What to produce: Give the records again, word for word.

Data extract:
BEGIN
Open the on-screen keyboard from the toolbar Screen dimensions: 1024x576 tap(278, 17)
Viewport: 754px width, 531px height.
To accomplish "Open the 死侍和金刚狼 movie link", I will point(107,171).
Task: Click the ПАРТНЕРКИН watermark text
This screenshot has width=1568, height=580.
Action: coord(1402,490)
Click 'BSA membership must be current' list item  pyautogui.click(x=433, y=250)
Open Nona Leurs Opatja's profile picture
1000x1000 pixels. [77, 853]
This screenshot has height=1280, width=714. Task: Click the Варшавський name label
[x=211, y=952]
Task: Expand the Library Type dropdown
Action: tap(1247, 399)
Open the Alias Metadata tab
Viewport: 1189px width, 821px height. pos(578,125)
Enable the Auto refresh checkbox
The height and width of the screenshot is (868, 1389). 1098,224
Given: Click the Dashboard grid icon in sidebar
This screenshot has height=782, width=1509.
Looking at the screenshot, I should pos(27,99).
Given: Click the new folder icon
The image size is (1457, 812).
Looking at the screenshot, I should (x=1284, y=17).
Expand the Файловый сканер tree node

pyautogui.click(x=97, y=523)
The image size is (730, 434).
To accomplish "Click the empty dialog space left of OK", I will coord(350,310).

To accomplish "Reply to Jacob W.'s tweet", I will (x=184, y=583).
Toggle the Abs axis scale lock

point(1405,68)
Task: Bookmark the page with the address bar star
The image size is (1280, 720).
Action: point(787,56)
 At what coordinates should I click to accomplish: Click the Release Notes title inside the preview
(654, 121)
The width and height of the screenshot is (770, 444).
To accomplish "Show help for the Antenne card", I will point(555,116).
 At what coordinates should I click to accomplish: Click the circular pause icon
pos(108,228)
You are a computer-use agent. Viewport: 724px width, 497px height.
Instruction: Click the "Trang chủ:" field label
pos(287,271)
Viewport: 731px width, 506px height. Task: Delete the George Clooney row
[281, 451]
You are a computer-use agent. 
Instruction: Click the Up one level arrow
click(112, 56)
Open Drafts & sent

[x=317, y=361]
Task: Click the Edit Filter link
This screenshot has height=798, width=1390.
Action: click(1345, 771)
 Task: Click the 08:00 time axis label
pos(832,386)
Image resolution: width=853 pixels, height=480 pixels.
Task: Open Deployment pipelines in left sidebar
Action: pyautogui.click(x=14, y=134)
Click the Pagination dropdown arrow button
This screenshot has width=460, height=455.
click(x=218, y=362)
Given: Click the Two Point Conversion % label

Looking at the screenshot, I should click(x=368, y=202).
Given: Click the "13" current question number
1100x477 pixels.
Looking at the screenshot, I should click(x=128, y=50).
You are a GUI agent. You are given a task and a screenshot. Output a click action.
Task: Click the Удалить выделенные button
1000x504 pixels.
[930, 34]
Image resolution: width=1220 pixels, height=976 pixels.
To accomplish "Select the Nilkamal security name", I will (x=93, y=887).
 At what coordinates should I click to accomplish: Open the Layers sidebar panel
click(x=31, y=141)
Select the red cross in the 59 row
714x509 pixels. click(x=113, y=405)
END
Response:
Open the on-screen keyboard from the toolbar Screen dimensions: 1024x576 tap(278, 17)
Viewport: 754px width, 531px height.
To accomplish "Open the 死侍和金刚狼 movie link", I will point(107,171).
Task: Click the ПАРТНЕРКИН watermark text
This screenshot has width=1568, height=580.
Action: coord(1402,490)
Click 'BSA membership must be current' list item  pyautogui.click(x=433, y=250)
Open Nona Leurs Opatja's profile picture
1000x1000 pixels. [77, 853]
This screenshot has height=1280, width=714. Task: Click the Варшавський name label
[x=211, y=952]
Task: Expand the Library Type dropdown
Action: tap(1247, 399)
Open the Alias Metadata tab
Viewport: 1189px width, 821px height. pos(578,125)
Enable the Auto refresh checkbox
The height and width of the screenshot is (868, 1389). 1098,224
Given: Click the Dashboard grid icon in sidebar
This screenshot has height=782, width=1509.
Looking at the screenshot, I should pos(27,99).
Given: Click the new folder icon
The image size is (1457, 812).
Looking at the screenshot, I should (x=1284, y=17).
Expand the Файловый сканер tree node

pyautogui.click(x=97, y=523)
The image size is (730, 434).
To accomplish "Click the empty dialog space left of OK", I will coord(350,310).

To accomplish "Reply to Jacob W.'s tweet", I will (x=184, y=583).
Toggle the Abs axis scale lock

point(1405,68)
Task: Bookmark the page with the address bar star
The image size is (1280, 720).
Action: point(787,56)
 At what coordinates should I click to accomplish: Click the Release Notes title inside the preview
(654, 121)
The width and height of the screenshot is (770, 444).
To accomplish "Show help for the Antenne card", I will point(555,116).
 At what coordinates should I click to accomplish: Click the circular pause icon
pos(108,228)
You are a computer-use agent. Viewport: 724px width, 497px height.
Instruction: Click the "Trang chủ:" field label
pos(287,271)
Viewport: 731px width, 506px height. Task: Delete the George Clooney row
[281, 451]
You are a computer-use agent. 
Instruction: Click the Up one level arrow
click(112, 56)
Open Drafts & sent

[x=317, y=361]
Task: Click the Edit Filter link
This screenshot has height=798, width=1390.
Action: click(1345, 771)
 Task: Click the 08:00 time axis label
pos(832,386)
Image resolution: width=853 pixels, height=480 pixels.
Task: Open Deployment pipelines in left sidebar
Action: pyautogui.click(x=14, y=134)
Click the Pagination dropdown arrow button
This screenshot has width=460, height=455.
click(x=218, y=362)
Given: Click the Two Point Conversion % label

Looking at the screenshot, I should click(x=368, y=202).
Given: Click the "13" current question number
1100x477 pixels.
Looking at the screenshot, I should click(x=128, y=50).
You are a GUI agent. You are given a task and a screenshot. Output a click action.
Task: Click the Удалить выделенные button
1000x504 pixels.
[930, 34]
Image resolution: width=1220 pixels, height=976 pixels.
To accomplish "Select the Nilkamal security name", I will (x=93, y=887).
 At what coordinates should I click to accomplish: Open the Layers sidebar panel
click(x=31, y=141)
Select the red cross in the 59 row
714x509 pixels. click(x=113, y=405)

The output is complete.